Materials provided ▸
>>>
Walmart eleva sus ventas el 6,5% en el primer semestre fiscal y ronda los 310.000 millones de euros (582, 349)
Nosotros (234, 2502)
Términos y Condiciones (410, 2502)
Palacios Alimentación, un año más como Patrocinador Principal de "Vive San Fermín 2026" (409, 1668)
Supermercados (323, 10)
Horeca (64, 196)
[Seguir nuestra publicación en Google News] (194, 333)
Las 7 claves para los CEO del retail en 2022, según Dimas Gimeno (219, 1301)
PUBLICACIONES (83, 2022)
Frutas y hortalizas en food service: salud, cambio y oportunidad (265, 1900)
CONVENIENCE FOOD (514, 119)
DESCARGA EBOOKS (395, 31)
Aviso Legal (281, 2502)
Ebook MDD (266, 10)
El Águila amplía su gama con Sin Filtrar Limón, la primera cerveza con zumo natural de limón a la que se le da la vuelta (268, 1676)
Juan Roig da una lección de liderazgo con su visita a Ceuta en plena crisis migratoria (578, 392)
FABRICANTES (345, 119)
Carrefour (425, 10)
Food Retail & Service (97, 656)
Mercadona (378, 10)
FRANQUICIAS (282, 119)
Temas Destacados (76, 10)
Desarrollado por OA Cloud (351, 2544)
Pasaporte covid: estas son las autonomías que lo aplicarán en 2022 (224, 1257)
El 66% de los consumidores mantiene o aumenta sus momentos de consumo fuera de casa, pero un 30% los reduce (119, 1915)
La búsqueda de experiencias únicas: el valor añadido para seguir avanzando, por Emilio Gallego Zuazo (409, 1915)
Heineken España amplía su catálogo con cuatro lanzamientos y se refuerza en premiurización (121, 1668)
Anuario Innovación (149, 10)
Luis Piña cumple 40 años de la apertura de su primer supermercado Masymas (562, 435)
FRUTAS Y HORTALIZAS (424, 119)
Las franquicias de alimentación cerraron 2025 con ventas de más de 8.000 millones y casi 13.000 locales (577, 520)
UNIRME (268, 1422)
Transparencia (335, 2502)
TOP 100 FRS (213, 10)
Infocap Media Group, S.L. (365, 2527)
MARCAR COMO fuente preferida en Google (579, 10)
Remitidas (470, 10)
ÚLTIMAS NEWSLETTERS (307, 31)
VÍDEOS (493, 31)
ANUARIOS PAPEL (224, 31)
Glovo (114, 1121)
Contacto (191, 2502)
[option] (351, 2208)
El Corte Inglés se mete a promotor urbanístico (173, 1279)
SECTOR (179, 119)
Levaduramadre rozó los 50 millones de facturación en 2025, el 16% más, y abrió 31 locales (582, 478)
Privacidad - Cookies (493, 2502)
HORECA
<<<
Exercise description ▸
Tally every line of the data that holds the word "Google" and write the count alone.

Written answer ▸
2